— Penggalan Teks —
┌────────

Kerja itu terus berlangsung kala laki-laki kelahiran Karanganyar 12 Maret 1960 itu melanjutkan sekolah di SMA. Namun dia tidak lagi berjualan es lilin keliling, melainkan bercocok tanam di lahan / pekarangan di sekitar tempat tinggal di Klodran Colomadu Karanganyar.
Nah, dari hasil bercocok tanam yang dijual itulah digunakan Joko Sutrisno untuk masuk kuliah yang saat itu diterima di Jurusan Bahasa Inggris FKIP UNS Surakarta.
Lantaran jiwa wirausahanya sudah tertanam sejak kucil, Joko Sutrisno tidak bisa berhenti berbisnis. Di sela kesibukan kuliah dan berorganisasi di kampus, dia memberi les privat Bahasa Inggris bagi anak anak dari rumah ke rumah.

└────────

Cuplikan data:
┌────────

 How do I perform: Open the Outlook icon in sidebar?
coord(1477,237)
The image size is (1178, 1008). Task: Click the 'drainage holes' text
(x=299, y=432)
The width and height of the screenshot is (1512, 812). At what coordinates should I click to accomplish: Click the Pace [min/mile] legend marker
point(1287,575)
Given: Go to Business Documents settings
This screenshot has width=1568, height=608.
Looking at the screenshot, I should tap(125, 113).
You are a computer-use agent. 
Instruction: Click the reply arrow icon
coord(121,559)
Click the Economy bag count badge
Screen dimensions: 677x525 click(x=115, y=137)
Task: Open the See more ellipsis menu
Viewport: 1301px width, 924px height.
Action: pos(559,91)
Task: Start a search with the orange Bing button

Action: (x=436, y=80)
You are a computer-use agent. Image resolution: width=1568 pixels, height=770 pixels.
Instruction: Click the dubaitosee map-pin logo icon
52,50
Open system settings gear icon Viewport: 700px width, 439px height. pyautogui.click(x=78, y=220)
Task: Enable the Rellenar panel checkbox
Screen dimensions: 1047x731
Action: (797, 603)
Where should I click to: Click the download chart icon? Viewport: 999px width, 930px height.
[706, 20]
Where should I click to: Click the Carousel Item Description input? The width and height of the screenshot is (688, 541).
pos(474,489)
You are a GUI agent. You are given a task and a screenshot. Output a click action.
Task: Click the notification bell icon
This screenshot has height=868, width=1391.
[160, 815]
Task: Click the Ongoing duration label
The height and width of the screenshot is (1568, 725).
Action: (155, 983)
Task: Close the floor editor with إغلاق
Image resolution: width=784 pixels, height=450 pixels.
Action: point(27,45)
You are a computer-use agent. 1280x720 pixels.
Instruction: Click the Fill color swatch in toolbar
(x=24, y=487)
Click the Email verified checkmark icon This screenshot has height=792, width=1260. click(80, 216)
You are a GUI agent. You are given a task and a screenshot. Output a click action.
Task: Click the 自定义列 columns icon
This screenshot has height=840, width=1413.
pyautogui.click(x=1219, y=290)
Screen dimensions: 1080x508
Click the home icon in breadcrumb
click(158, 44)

└────────

— Yang Dikerjakan —
Teruskan teks tentang perjalanan hidup Joko Sutrisno mulai dari kalimat sesudah bagian terakhir yang ditampilkan. Item-item itu sama sekali tidak digunakan di sini.

— Jawaban Tugas —
Pekerjaan itu dilakoni hingga lulus kuliah. Bahkan memberi les Bahasa Inggris atau membuka kursus Bahasa Inggris itu bisa dibilang langkah awal Joko Sutrisno meniti bisnis secara profesional hingga “menggurita” seperti sekarang ini.
Ceritaanya begini. Sewaktu menjadi PNS sebagai guru SMP Negeri di Delanggu Klaten, Joko Sutrisno tetap melayani les Bahasa Inggris dan kemudian membuka kursus Bahasa Inggris. Maklum saja, gaji pegawai negeri saat itu “cupet”, apalagi guru.
Dari satu lembaga kursus yang dia buka di Klaten tahun 1983, kemudian berkembang menjadi 36 lembaga kursus yang tersebar di 19 provinsi, termasuk di Kalimantan, Sulawesi, dan Sumatera.
Tidak hanya kursus Bahasa Inggris, tapi juga kursus-kursus yang lain, seperti kursus perhotelan dan kursus akutansi. Berangkat dari lembaga kursus itu, Ketua FPLKP Jawa Tengah itu kemudian mendirikan lembaga pendidikan formal, yakni Politeknik Harapan Bangsa di Solo.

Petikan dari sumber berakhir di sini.